### RECORDS PROVIDED
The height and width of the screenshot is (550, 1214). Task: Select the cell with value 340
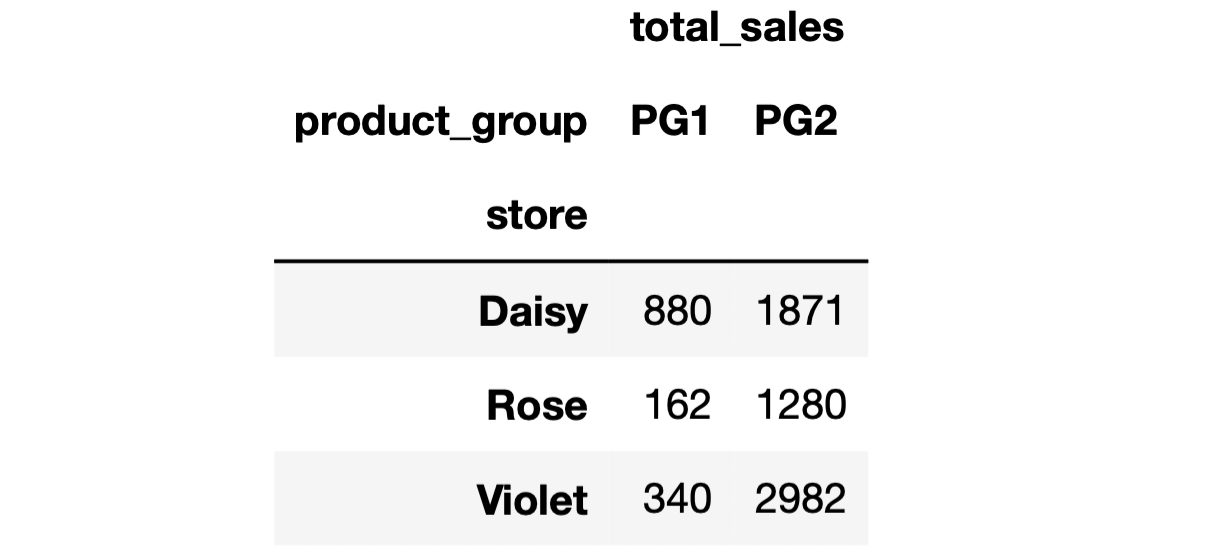tap(677, 499)
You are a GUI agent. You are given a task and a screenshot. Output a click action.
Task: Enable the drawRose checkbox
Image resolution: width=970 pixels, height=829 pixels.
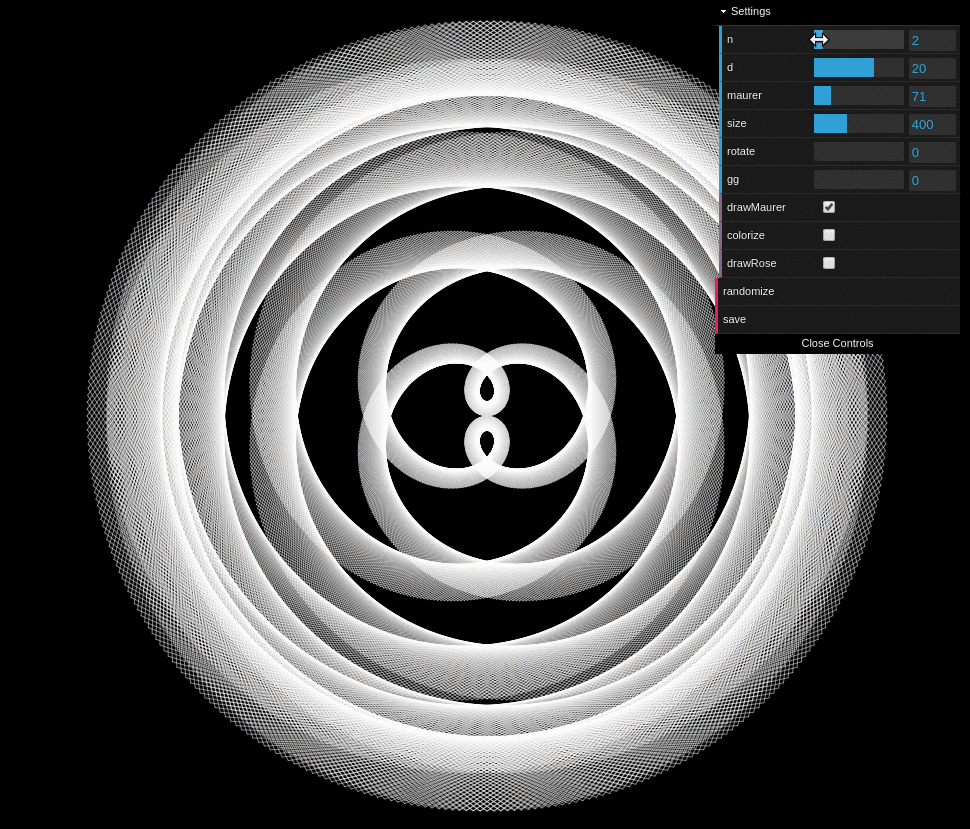pos(828,263)
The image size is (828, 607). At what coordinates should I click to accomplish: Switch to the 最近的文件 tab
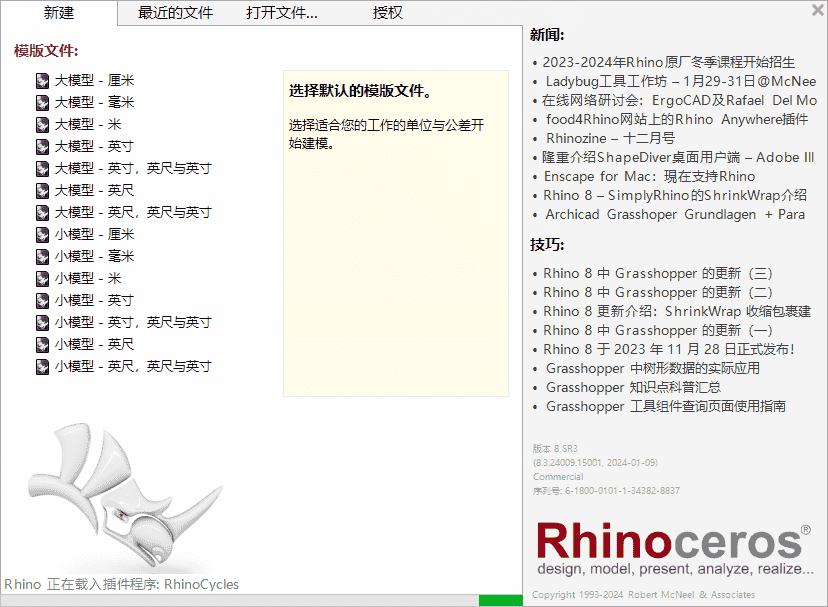point(174,14)
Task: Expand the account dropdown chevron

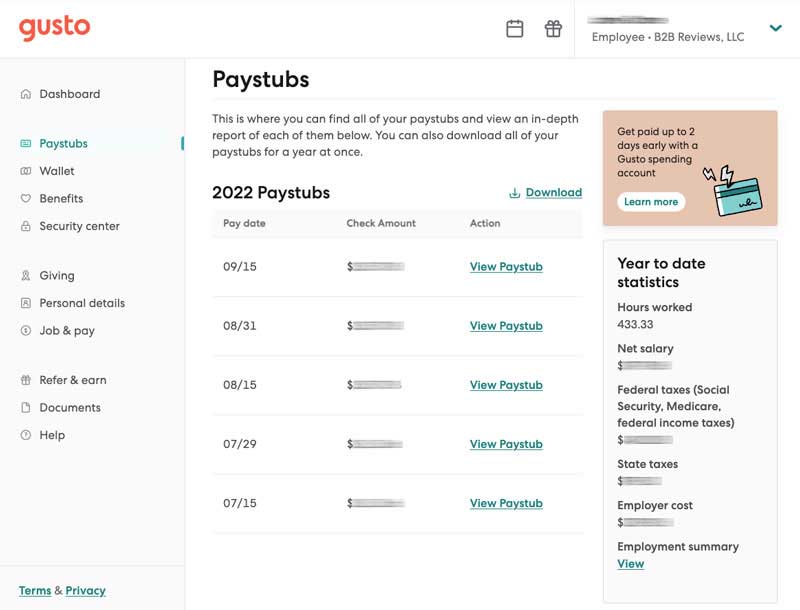Action: [x=776, y=29]
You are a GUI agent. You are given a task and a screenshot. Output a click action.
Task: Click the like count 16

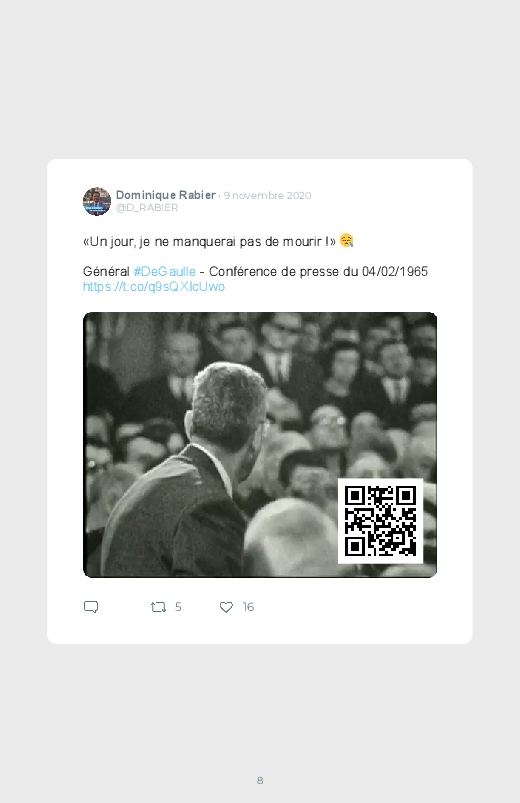point(248,607)
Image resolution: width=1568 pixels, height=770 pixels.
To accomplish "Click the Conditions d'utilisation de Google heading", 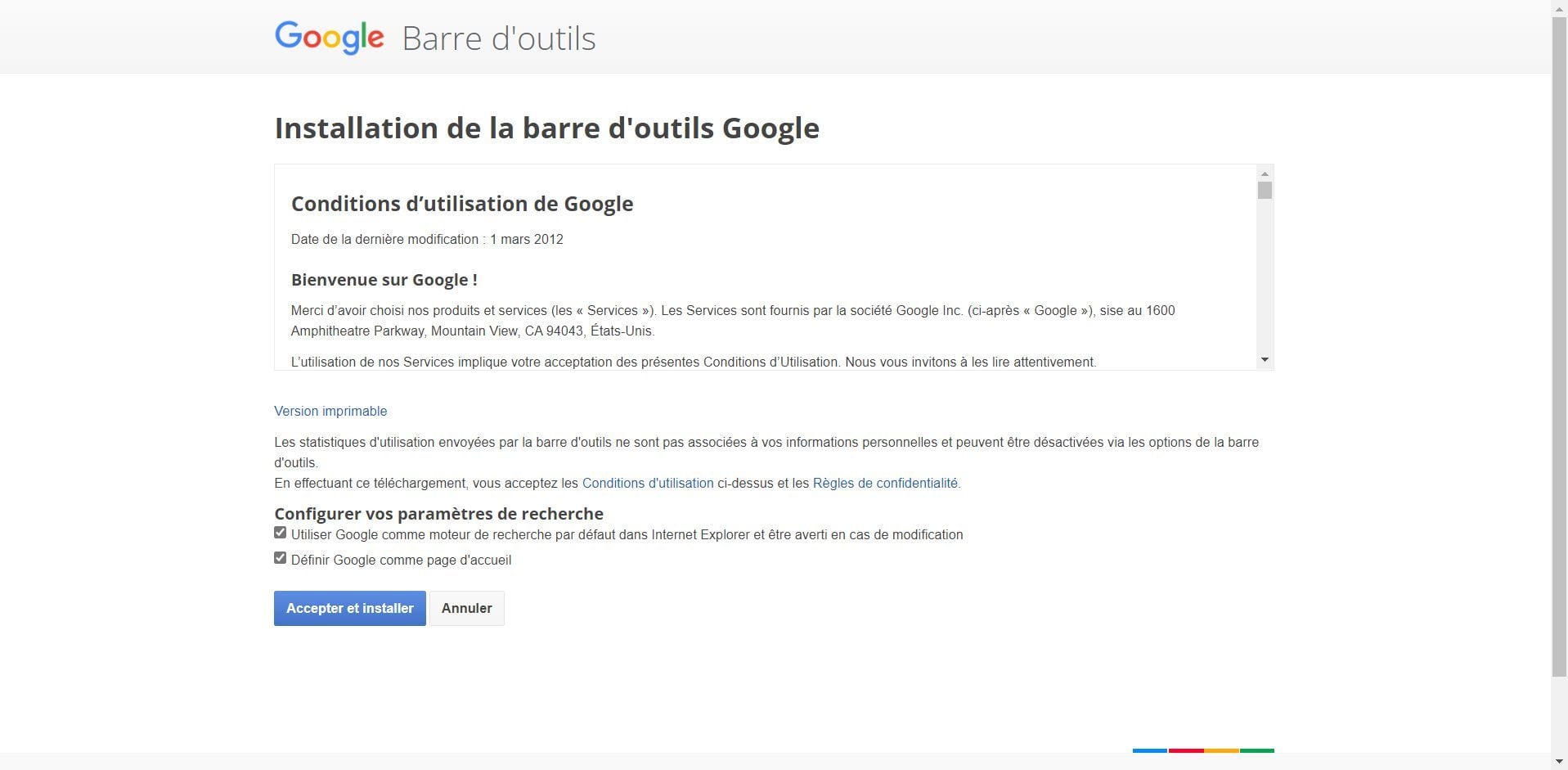I will pos(462,204).
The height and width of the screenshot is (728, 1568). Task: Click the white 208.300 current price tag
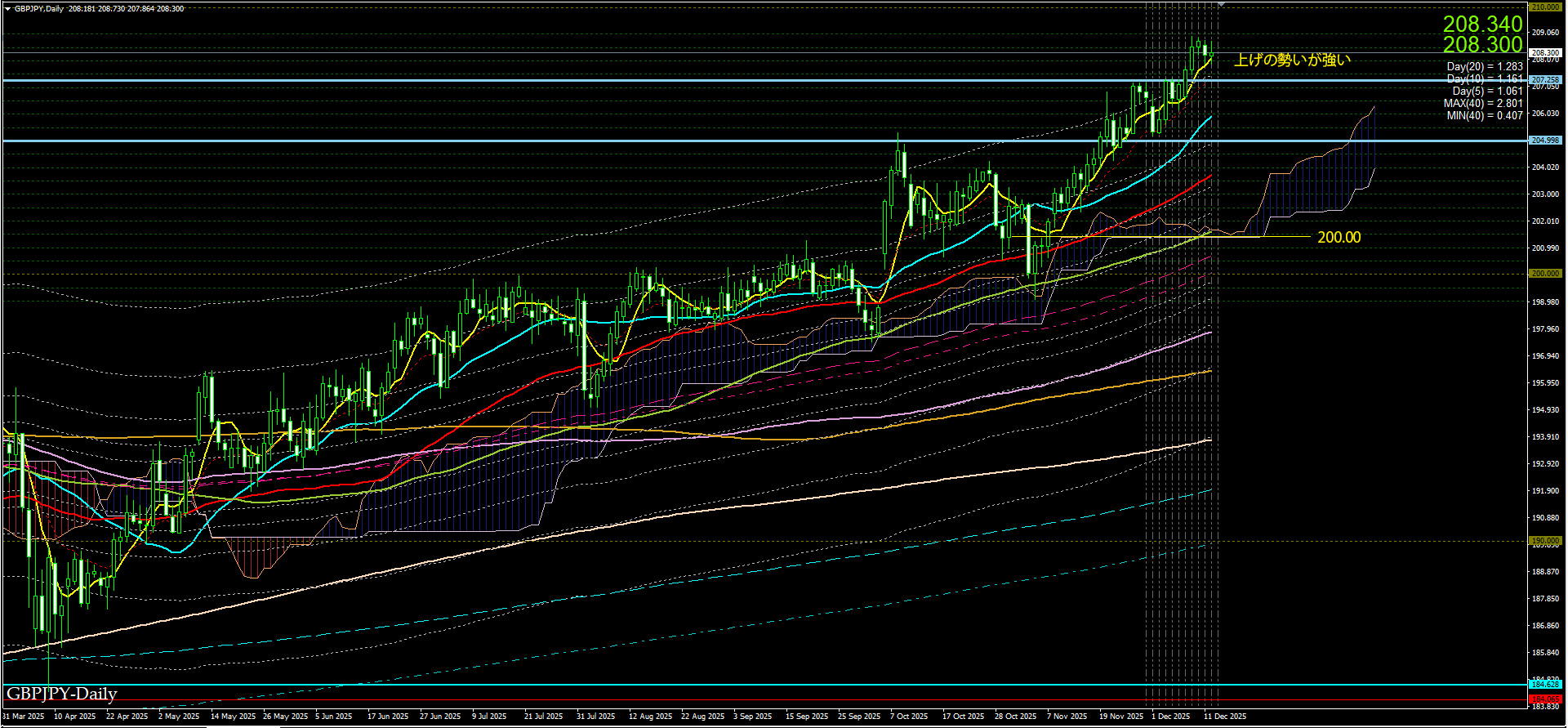(x=1545, y=52)
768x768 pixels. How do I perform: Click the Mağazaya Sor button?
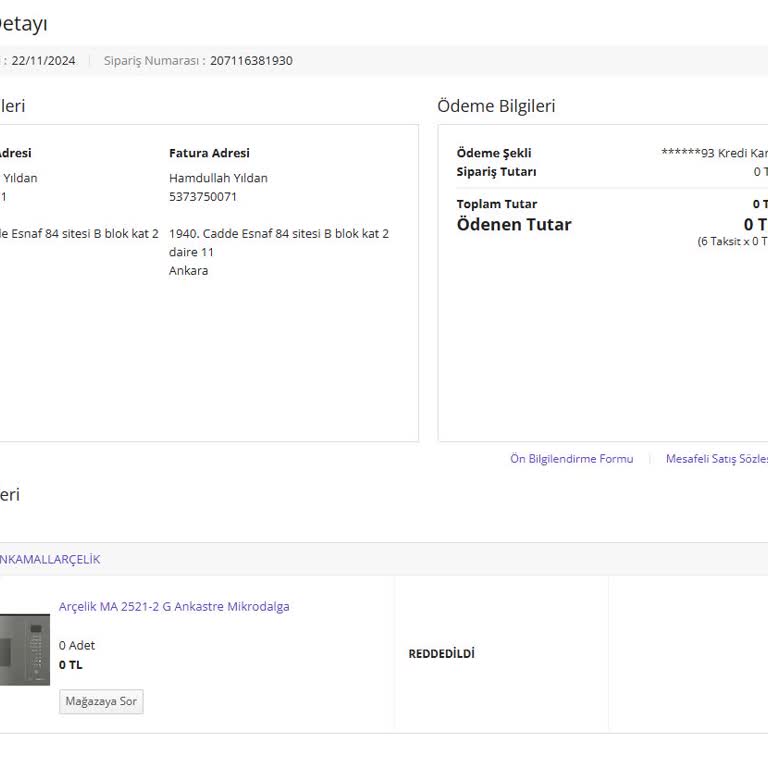pyautogui.click(x=101, y=701)
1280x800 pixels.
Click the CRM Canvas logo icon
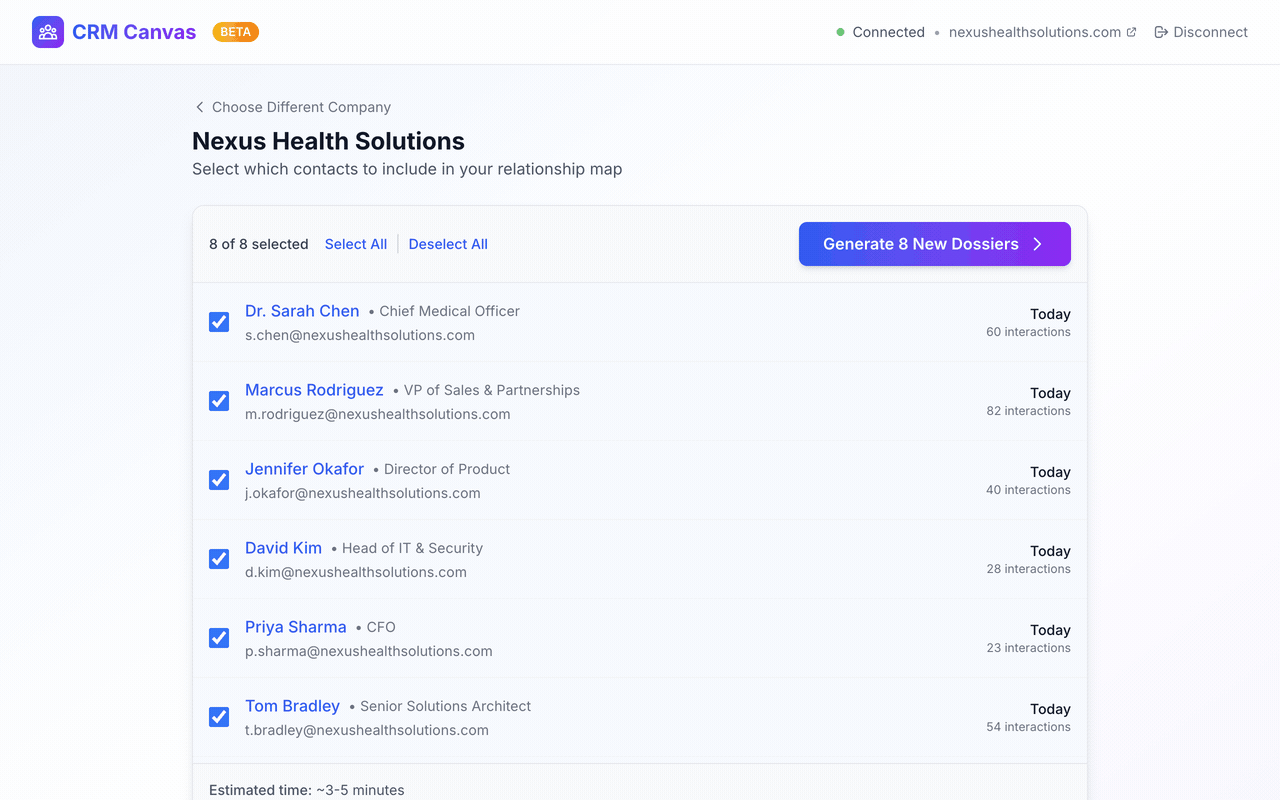pyautogui.click(x=47, y=31)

### WORK REQUEST
Leave every picture out, and reproduce exactly the lines from the line bearing "The height and width of the screenshot is (728, 1568)." through the closing line of the material above.

### YOUR RESPONSE
The height and width of the screenshot is (728, 1568). Task: Click the white 208.300 current price tag
(x=1545, y=52)
768x768 pixels. How do I perform: Click the Mağazaya Sor button?
pyautogui.click(x=101, y=701)
1280x800 pixels.
Click the CRM Canvas logo icon
pyautogui.click(x=47, y=31)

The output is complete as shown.